Germany's quick military victories in Western Europe in the spring of 1940 caused President Franklin D. Roosevelt deep concern. Fearful that Germany's victory on the Continent would be followed by a successful invasion of the British Isles, the capture of the British fleet, and an eventual challenge to American security, the president undertook a careful series of diplomatic initiatives designed to counter that threat. Key among those moves were U.S. attempts to strengthen unity and military defense in the Western Hemisphere. But the official neutrality adopted by the United States limited Roosevelt's freedom of action, particularly in dealing with Canada which, as of 1940, was the only nation in the hemisphere to declare war on Germany. Integration of Canada into a continental and hemispheric defense structure was the long-term problem; the short-term problem was to prepare for the all-too-possible seizure by Germany of the British fleet. Even in 1940 the Atlantic Ocean posed a formidable barrier to any European invasion of the Western Hemisphere, but German acquisition of the vast British fleet could turn the Atlantic into a convenient highway instead of a roadblock. That would be especially true if Vichy France eschewed its neutrality and if Germany also gained the use of Spanish and Portuguese islands in the eastern Atlantic. Thus Roosevelt faced a series of sensitive and awkward situations.
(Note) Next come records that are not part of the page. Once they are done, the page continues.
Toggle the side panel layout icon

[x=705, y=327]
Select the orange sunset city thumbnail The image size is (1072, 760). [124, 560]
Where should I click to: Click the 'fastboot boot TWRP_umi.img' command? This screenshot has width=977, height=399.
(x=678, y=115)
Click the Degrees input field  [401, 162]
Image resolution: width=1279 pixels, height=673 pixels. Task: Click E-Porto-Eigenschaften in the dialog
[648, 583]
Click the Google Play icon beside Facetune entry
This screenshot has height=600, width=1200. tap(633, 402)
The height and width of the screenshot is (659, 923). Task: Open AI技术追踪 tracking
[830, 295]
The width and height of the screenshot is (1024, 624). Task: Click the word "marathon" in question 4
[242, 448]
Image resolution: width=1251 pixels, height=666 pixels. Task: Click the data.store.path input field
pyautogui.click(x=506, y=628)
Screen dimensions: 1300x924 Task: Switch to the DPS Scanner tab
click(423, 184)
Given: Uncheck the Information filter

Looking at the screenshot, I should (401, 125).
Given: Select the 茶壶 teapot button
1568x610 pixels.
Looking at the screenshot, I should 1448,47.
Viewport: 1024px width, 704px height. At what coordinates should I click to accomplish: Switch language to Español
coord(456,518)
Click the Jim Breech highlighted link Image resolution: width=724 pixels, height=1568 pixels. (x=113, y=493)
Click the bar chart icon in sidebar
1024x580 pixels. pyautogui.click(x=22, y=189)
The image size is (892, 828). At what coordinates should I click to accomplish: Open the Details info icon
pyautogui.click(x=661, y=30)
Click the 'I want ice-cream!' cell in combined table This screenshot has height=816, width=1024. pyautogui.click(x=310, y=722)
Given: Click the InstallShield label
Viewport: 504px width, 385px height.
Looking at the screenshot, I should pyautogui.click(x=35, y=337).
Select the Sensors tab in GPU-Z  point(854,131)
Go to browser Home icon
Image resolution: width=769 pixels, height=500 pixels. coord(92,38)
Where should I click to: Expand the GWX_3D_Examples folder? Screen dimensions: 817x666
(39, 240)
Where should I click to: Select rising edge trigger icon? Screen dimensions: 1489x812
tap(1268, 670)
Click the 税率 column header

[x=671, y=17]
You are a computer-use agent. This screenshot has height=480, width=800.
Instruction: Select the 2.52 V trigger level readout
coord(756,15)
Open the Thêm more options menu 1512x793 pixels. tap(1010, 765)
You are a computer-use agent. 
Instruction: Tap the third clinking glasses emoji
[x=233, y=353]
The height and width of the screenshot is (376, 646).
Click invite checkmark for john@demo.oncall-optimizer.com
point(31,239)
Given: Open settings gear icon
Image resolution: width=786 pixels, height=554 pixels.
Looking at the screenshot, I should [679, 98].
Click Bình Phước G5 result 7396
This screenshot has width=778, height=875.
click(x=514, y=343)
He had to plan for the collapse or surrender of Great Britain while encouraging the British to continue fighting. He had to coordinate U.S. defense with Canada—an ally of Great Britain—without creating an issue for the anti-interventionists at home. And he had to buy time for the United States to prepare its defenses while preventing the Axis powers from achieving an overwhelming position of strategic strength. Roosevelt's skill at indirection, even misdirection, was never more evident than when he was arriving at Anglo-Canadian-American agreement on the disposition of the British fleet in the event of a German occupation of Great Britain.